Firefighters turn up the heat on Ravens game days

January 13, 2007|By ROB KASPER

Today, armies of tailgaters and food vendors will encircle M&T Bank Stadium as the Ravens take on the Colts in an AFC playoff game. In games gone by, I have participated in this pre-game feeding frenzy. It is quite a scene. Nowhere else on earth can you see so many once mild-mannered souls don Ray Lewis jerseys and purple camouflage pants and sport a yee-haw attitude.

One spot in this carnival that offers a taste of city history, as well as cold brews and pit beef, is the old Engine 37 firehouse that sits almost in the shadow of the stadium. I visited it one day last week, before the game-day hordes invaded. The brick building commands the corner of Ridgely and West streets and serves as a union hall for Baltimore Firefighters Local 734.

The firehouse was on the scene long before the Ravens or even the Colts were around. Built in 1910 and renovated in 1991, the building has retained its tin ceiling and its brass fire pole. On the ceramic tile walls of the first floor, you can see the vestiges of harness racks, evidence of the fire horses that were quartered there.

The horses, I am told, could climb ordinary steps. So to prevent them from meandering up to the second floor and bothering the men, the builders put in a spiral staircase. The staircase, a metal beauty, is still there.

Another architectural highlight is an add-on. It is a piece of the Section 28 grandstand from Memorial Stadium where the Orioles and the Colts, and even the Ravens, used to play. How the large metal structure got from Memorial Stadium to its perch above the bar in a former firehouse, nobody is saying.

Rick Schluderberg used to go to the Colts games when he was a boy, riding the bus from his family home in Pigtown to Memorial Stadium on 33rd Street. His father, Gordon, a police officer in the Northern District who worked the football games, would let his son stand near him on the sidelines. Now Schluderberg is the president of the city firefighters union.

On Tuesday night of this week, he presided over a union meeting in the hall. On Wednesday morning, he was lugging some 400 pounds of ham and turkey into the walk-in refrigerator, in a spot in the back of the hall where the old cotton fire hoses were hung to dry.

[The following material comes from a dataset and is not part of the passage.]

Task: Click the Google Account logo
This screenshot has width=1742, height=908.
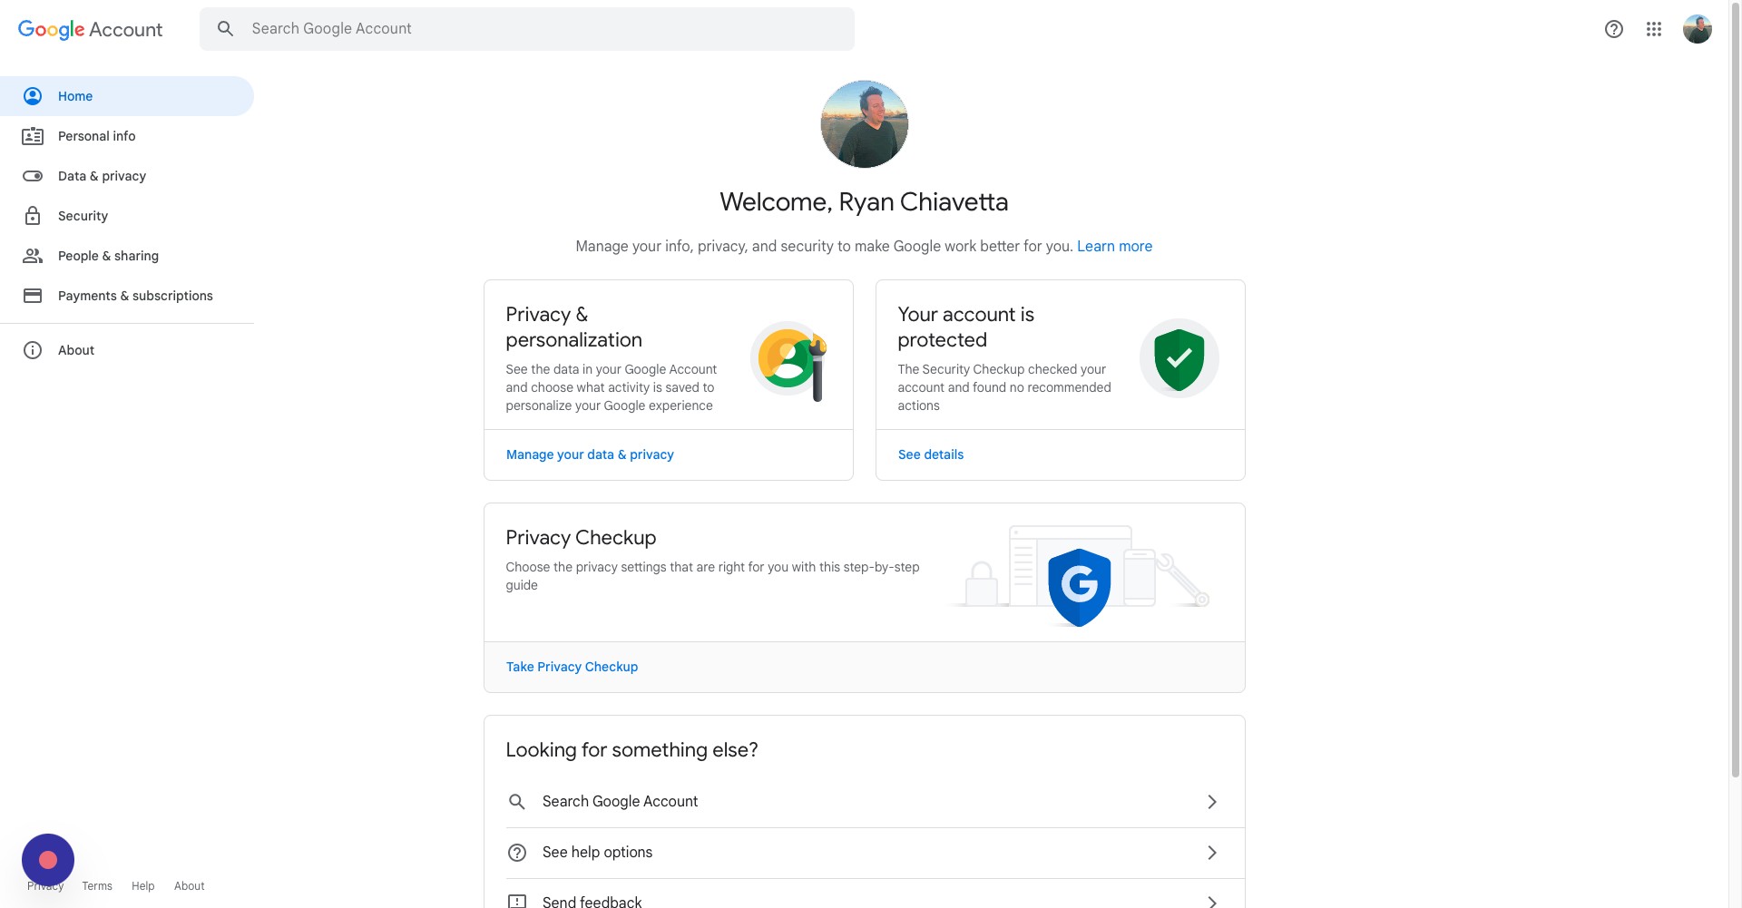Action: [90, 29]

Schluderberg is one of a group of about 35 men and women, some of them retired firefighters, most of them veterans of the force, who, along with members of their families, puts on these pre-game feeds. Schluderberg said he came up with the idea some years ago.

The coffers of the union's fund for widows and orphans, once funded by a 50-50 raffle, were shrinking, and the firefighters were looking for a way to replenish them. Then a new football stadium sprouted on the hall's eastern horizon, about a half-dozen blocks away, bringing thousands of fans into the neighborhood on fall weekends. One thing led to another, and then to the firefighters' first pit-beef smoker.

It was a converted fuel drum, and with it they cooked up about 400 pounds of meat and stuffed it into sandwiches. Word soon spread among football fans about the firehouse fare, and the firefighters needed a bigger cooker. So in June 1999, a delegation drove a pickup truck down to Summerville, S.C., the hometown of Billy Martin, one of their members, and the headquarters of Carter's Cookers, a barbecue-rig-building outfit. A few days later, the firefighters rolled back into Baltimore with their truck pulling a giant, stainless-steel, three-grill propane cooker made for them by the South Carolina crew.

On game days, such as today, a crew, often composed of Bill Gray, Dave Zepp and Charlie Cieslak, fire up this cooker in the wee hours of the morning. The beef, 6-pound cuts called eye rolls, is sprinkled with black pepper and garlic, then sprayed with a mixture of vinegar and water as it cooks for several hours at 325 degrees. Once off the fire, it rests in insulated coolers.

Next, the slicers -- a group usually consisting of Bob Sledgeski, Martin and Schluderberg -- go to work transforming the 700 pounds of pit beef, as well as some 400 pounds of turkey and ham, into sandwiches that fetch $6.

Huge pots of firehouse chili and pans of Italian sausage and peppers, prepared earlier in the week by Cieslak, are reheated and spooned out at $4 a serving. They join a beef stew, sold in $4 portions, whipped up by the mother of Lenore Festerman, a paramedic and member of the firehouse crew. All this is washed down with rivers of $2 domestic canned beer.

The doors open about four hours before kickoff, and the main hall quickly fills up and the crowd spills over onto tables set up under tents on the sides and rear of the building. The Bay, a radio station at 100.7 on the FM dial, broadcasts from the site. The place is loud and crowded. Schluderberg estimated that about 1,500 people will visit the hall and the adjoining tents during the four hours leading up to today's game.